The New Testament authors redressed an early version of gnosticism from the get-go. The “gnostic gospels” were much later & never accepted. The current canon was accepted before that. Chain of custody stuff. Too simple.

More:

Deism is not maximally great. Love is not love without demonstration.

The problem with any teaching is the extent to which it retains humility. This is a huge deficit and visible in any tradition, and it is quite obvious that any teaching employs “gnosis” in the original sense of the word—knowledge—which it seeks to protect. Otherwise, we wouldn’t have the conflict about orthodoxy.

A significant portion of our knowledge about the Gnostics comes from their critics, often after their demise. Marcion, a prominent figure in early Christianity, was known for his theological teachings and was considered a heretic by many. Interestingly, he was long gone when the patristic authors began their critique. It’s possible that he was the one who took the first step in creating what we now know as the ‘New Testament’, which was widely accepted in his time.

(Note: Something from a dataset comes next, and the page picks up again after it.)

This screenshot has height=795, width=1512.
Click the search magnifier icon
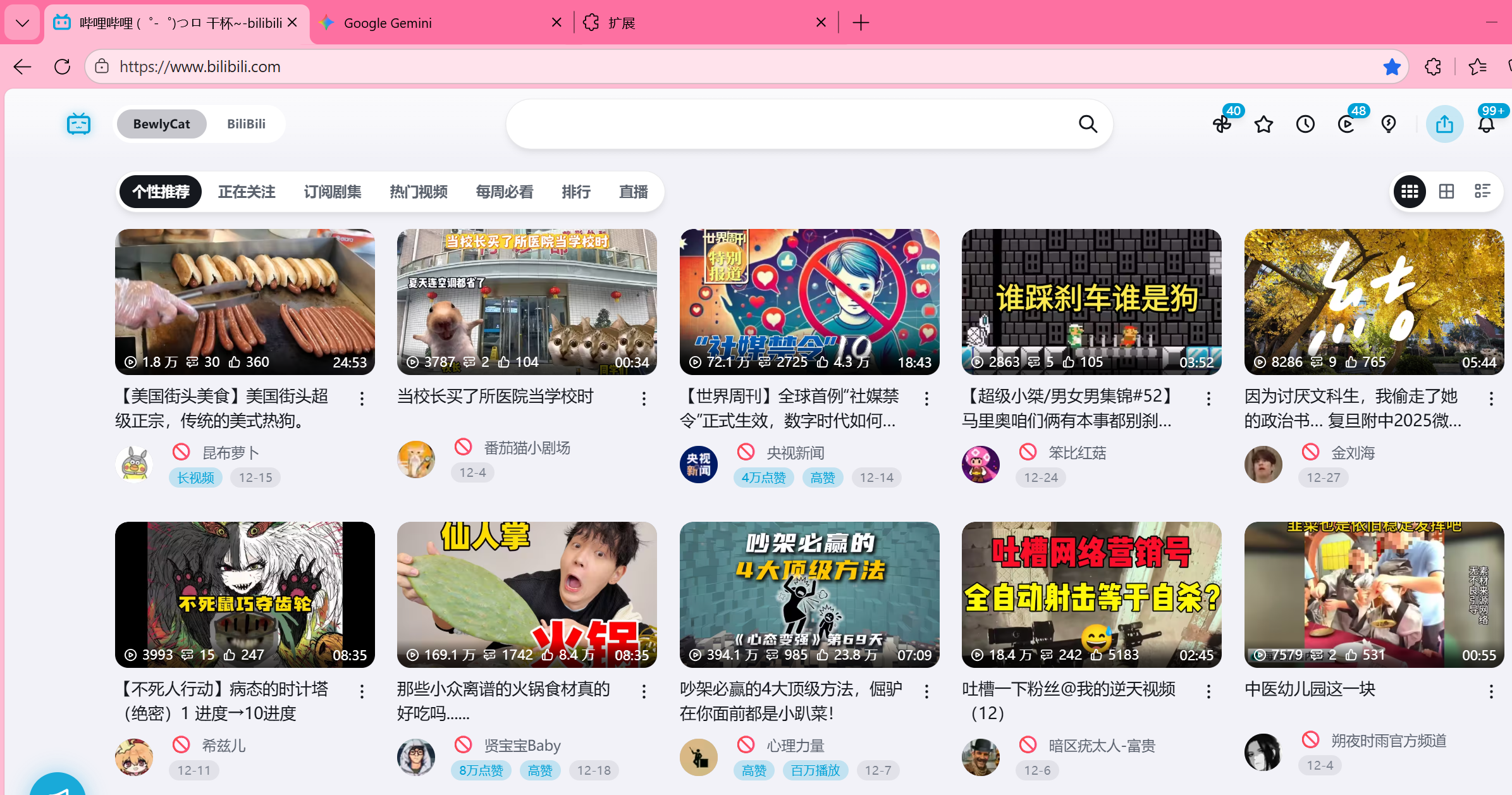click(x=1088, y=124)
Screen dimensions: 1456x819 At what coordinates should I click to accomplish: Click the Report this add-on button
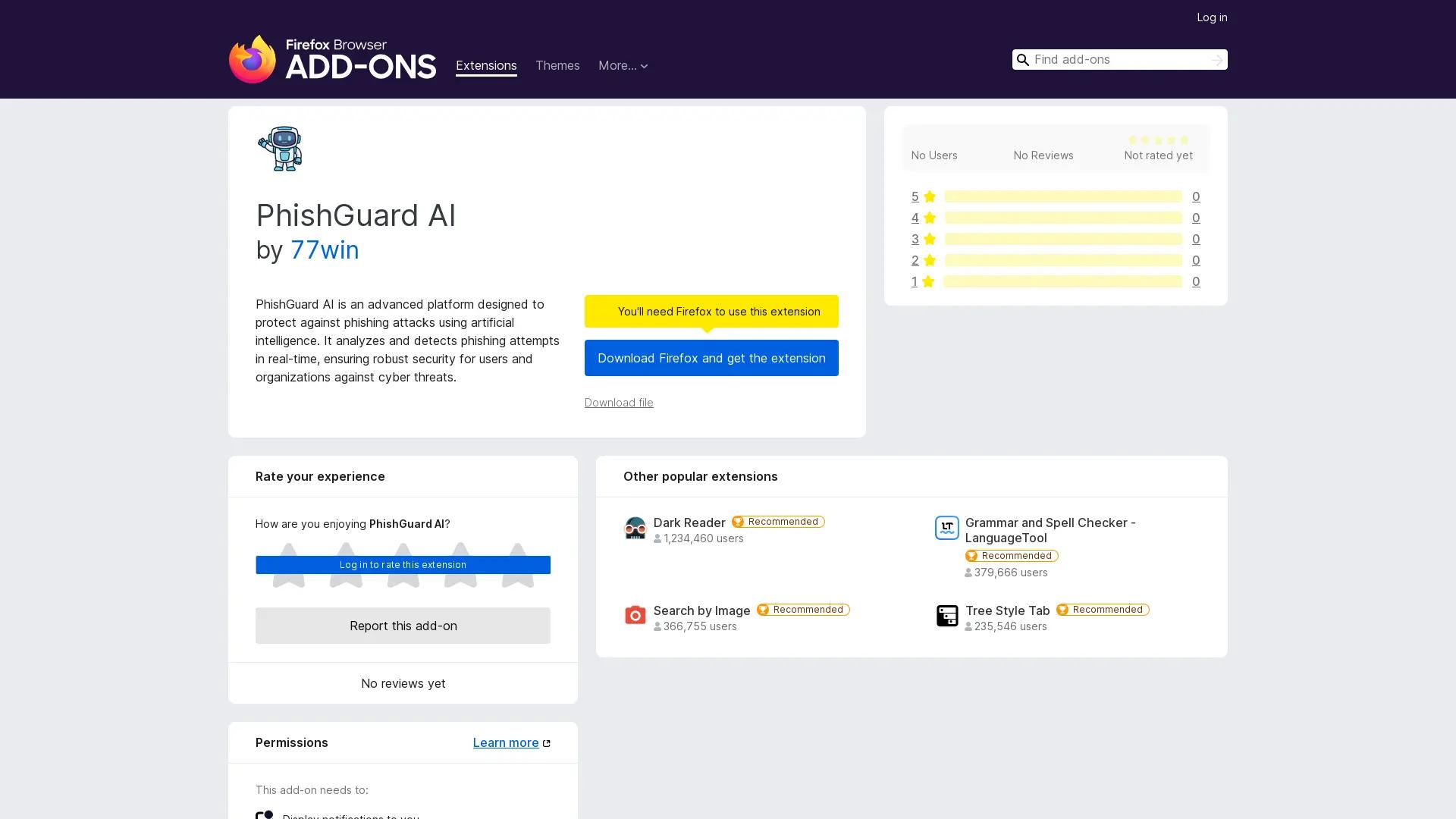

When we examine the knowledge available today, it becomes evident that the exclusivist stance adopted by certain traditions, particularly Christianity, which attempted to rewrite or suppress every tradition it encountered, is not sustainable. As Iain McGilchrst said about the use of expressions which serve as “placeholders” for the divine or sacred:

Take those ‘placeholder’ terms – logos, lǐ, tao, ṛta, and so on. The place they hold is not nearly filled by the mere idea of a ground of Being. They suggest much more: a response to the second question with which this chapter began – why does Being take the creative, complex, orderly, beautiful, intelligible – vital – form that it does? And, though arising in different cultures, what they suggest is remarkably consonant. They suggest a co-ordinating principle in the universe which is evidenced in order, harmony and fittingness; a principle that is not only true, but the ultimate source of truth. This principle applies to all ‘levels’ of existence and therefore wraps within itself the human soul. Speaking of ṛta, for instance, Raimon Panikkar writes that it can be seen as the order behind the manifest world, the harmony among all aspects of manifestation, ‘each of which obeys its own level’. Ṛta is in the nature of things: ‘Man being an aspect and expression of this order has within him a reflection thereof’.

McGilchrist, Iain. The Matter With Things: Our Brains, Our Delusions and the Unmaking of the World (pp. 1865-1866). Perspectiva Press. Kindle Edition.

There were civilisations long before Christianity, or even Judaism (which borrowed from other traditions), which were struggling with the meaning of life in a paradoxical world. The Christian answers were extremely diverse to begin with, and later streamlined in the way that Felix described.

This is like the last thing I want to rehash. Hence the links I provided.

Hence, you avoided the discussion, as you always do.

More like I avoided the tangent. But feel free to reply at those links that I linked to above. And I hope you do engage with them.

What I get from that is that you read what several evangelical authors whom you respect said about gnosticism and that it is a closed subject to you at this point. Okay.

Yes, McGilchrist is getting close to the heart of the perennial philosophy there. I investigate gnosticism for clues to its mystical core. But, Ichthus isn’t interested in pursuing that question. What about Flew?

Go check out the Philosophy chat and see how that conversation would go if we actually had it. The one with Exaltist Ethan regarding Exaltism. I’m sorry, but you have to make sure your thoughts are coherent before you approach me with them.

We really don't need to be much "better" to control vast areas of The Omniverse

If you don’t want to talk about gnosticism here, that’s okay with me.

Here are links I have discussed it. Care to join me in them? offers elbow Click the down arrow:

Please quote the texts you think refer to gnosticism so we can examine them as well as your definition of Gnosticism so we can see if the quotes match it.

First and second century texts including the NT suggest that contrary to the catholic narrative, Christianity was never a unified movement. For centuries gnosticism was known mostly by its catholic opponents because they attempted to destroy the evidence.